Des procédures accélérées d’autorisation sont en cours au sein de la FDA américaine. Par ailleurs, la FDA a partiellement levé les restrictions qui portaient sur un autre traitement expérimental, le TKM-Ebola (un ARN interférant avec le matériel génétique du virus) de la société canadienne Tekmira. Après des essais concluants sur des singes, un essai clinique chez des volontaires sains avait été en effet stoppé par la FDA en juillet en raison d’effets secondaires. Contexte d’urgence aidant le FDA s’est ravisée et le TKM-Ebola redevient d’actualité, du moins sur le terrain africain.
Il faut encore aussi citer le favipiravir (ou «T-705»), un antiviral contre les virus gripaux de Toyama Chemical, filiale de FujiFilm. Ou encore, au registre de la sérothérapie, ce que le Dr Okwo-Bele nomme le «sérum de convalescence» : des anticorps issus du sang d’une personne préalablement infectée par le virus Ebola mais désormais guérie et que l’on transfère au patient. Or, c’est là une voie dénoncée par plusieurs spécialistes français de virologie, spécialistes de l’infection par Ebola. Ils font valoir que cette piste a été explorée par le passé et qu’elle n’a rien donné, les anticorps n’ayant aucune propriété neutralisante.
Les résultats d’un essai de phase I viennent d’être publiés dans The Lancet.4 Il s’agit ici d’un nouveau vaccin développé en n’utilisant que des «Virus-Like-Particles» non infectieuses (VLP). Ces particules imitent les effets de la stimulation immunitaire de particules virales réelles sans provoquer d’infection (car privées du matériel génétique viral).
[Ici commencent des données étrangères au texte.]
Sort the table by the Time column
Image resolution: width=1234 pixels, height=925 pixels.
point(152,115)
Cet essai a été mené aux Etats-Unis sur 25 volontaires sains âgés de 18 à 50 ans. Ils ont reçu une des trois doses (10, 20, ou 40 μg) testées du candidat-vaccin – et ce par injection, aux semaines 0, 4, et 20. Les taux sanguins d’anticorps ont été mesurés à intervalles réguliers chez les participants. L’essai montre l’absence d’effets indésirables graves et une réponse immunitaire sous la forme d’anticorps neutralisants détectée chez la majorité des receveurs après une première vaccination – même avec la dose la plus faible.
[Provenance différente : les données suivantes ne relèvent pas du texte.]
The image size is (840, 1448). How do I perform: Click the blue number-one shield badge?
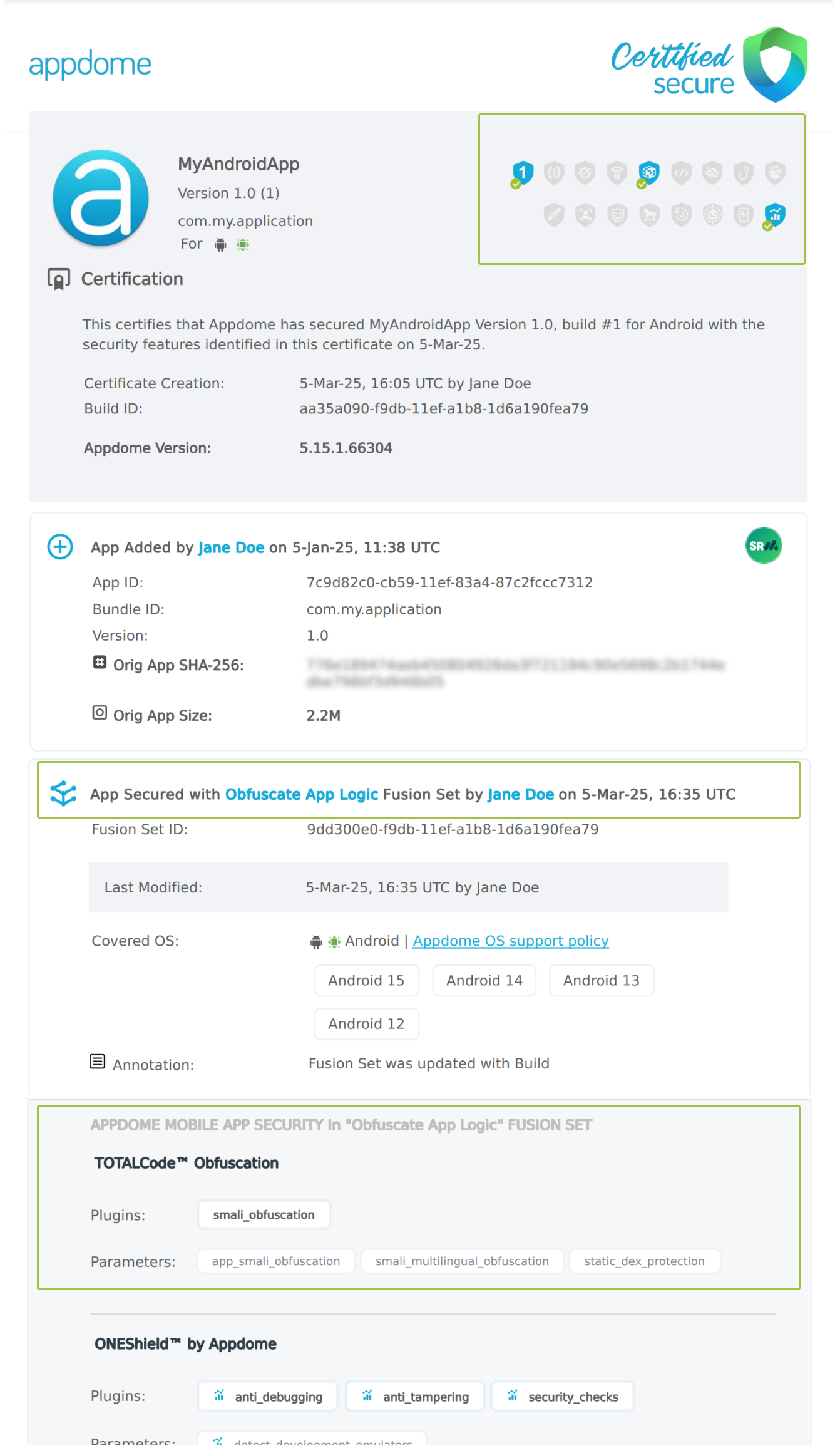[x=523, y=172]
Après la seconde vaccination, tous les participants (quelle que soit la dose testée) présentent des niveaux élevés d’anticorps. Ces anticorps sont détectés chez tous les participants six mois après la dernière vaccination. Après onze mois, les niveaux d’anticorps sont comparables à ceux observés chez des patients ayant récupéré après infection au chikungunya via les piqûres de moustiques Aedes aegypti et Aedes albopictus.